(Rows on where targets appear)
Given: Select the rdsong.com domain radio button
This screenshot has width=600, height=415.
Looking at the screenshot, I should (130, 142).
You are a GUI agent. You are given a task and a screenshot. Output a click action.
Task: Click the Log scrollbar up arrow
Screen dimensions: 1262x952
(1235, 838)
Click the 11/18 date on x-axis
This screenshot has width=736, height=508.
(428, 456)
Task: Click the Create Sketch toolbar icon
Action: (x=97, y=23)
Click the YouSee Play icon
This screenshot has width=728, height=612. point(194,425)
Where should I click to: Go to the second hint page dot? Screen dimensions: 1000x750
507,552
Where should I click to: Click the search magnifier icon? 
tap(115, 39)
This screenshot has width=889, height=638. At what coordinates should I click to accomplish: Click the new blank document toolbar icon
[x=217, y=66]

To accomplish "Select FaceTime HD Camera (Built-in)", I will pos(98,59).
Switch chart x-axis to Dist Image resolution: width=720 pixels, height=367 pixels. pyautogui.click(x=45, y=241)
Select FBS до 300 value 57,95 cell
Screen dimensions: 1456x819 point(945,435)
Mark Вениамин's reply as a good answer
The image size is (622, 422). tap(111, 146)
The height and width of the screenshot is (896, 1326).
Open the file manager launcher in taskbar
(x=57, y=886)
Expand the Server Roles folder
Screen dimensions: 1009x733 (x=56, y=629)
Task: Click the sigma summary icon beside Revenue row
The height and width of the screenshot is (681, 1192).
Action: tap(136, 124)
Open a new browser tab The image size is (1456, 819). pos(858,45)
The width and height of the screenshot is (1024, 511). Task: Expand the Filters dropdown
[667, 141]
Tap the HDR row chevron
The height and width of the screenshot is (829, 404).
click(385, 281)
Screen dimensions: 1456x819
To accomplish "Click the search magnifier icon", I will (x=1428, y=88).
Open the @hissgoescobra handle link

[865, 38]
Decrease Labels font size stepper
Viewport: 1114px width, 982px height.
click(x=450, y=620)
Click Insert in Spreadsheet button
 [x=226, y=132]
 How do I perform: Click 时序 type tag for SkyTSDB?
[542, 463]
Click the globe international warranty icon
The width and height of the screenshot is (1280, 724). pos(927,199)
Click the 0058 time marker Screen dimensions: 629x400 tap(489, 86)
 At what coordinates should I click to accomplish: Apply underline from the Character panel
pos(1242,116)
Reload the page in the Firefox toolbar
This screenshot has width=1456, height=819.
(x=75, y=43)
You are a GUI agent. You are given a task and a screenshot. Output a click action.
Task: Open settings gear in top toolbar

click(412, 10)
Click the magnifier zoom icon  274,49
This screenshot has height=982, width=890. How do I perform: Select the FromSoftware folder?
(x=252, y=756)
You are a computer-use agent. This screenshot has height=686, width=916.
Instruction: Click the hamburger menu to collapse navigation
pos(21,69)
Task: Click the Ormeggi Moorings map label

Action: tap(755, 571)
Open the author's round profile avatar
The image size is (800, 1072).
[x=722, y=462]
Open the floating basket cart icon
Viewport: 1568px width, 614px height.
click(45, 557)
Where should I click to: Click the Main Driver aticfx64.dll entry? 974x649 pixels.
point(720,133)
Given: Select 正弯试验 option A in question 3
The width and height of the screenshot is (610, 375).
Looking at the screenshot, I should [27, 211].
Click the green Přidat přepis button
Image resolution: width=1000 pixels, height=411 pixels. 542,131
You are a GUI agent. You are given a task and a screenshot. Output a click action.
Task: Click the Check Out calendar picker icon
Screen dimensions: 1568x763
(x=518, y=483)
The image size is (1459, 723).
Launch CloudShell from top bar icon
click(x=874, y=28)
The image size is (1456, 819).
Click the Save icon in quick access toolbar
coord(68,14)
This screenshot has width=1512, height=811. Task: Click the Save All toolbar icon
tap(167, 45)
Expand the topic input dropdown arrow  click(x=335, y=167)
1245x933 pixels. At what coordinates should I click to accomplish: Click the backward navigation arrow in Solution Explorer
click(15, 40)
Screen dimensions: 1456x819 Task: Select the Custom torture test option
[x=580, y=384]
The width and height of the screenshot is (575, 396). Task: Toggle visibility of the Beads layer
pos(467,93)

** Problem description **
Reproduce the lines from the one containing "Given: Select 正弯试验 option A in question 3" through the end of the lines above, keeping both ends.

** Written response **
Given: Select 正弯试验 option A in question 3
The width and height of the screenshot is (610, 375).
Looking at the screenshot, I should [27, 211].
Click the green Přidat přepis button
Image resolution: width=1000 pixels, height=411 pixels. 542,131
You are a GUI agent. You are given a task and a screenshot. Output a click action.
Task: Click the Check Out calendar picker icon
Screen dimensions: 1568x763
(x=518, y=483)
The image size is (1459, 723).
Launch CloudShell from top bar icon
click(x=874, y=28)
The image size is (1456, 819).
Click the Save icon in quick access toolbar
coord(68,14)
This screenshot has width=1512, height=811. Task: Click the Save All toolbar icon
tap(167, 45)
Expand the topic input dropdown arrow  click(x=335, y=167)
1245x933 pixels. At what coordinates should I click to accomplish: Click the backward navigation arrow in Solution Explorer
click(15, 40)
Screen dimensions: 1456x819 Task: Select the Custom torture test option
[x=580, y=384]
The width and height of the screenshot is (575, 396). Task: Toggle visibility of the Beads layer
pos(467,93)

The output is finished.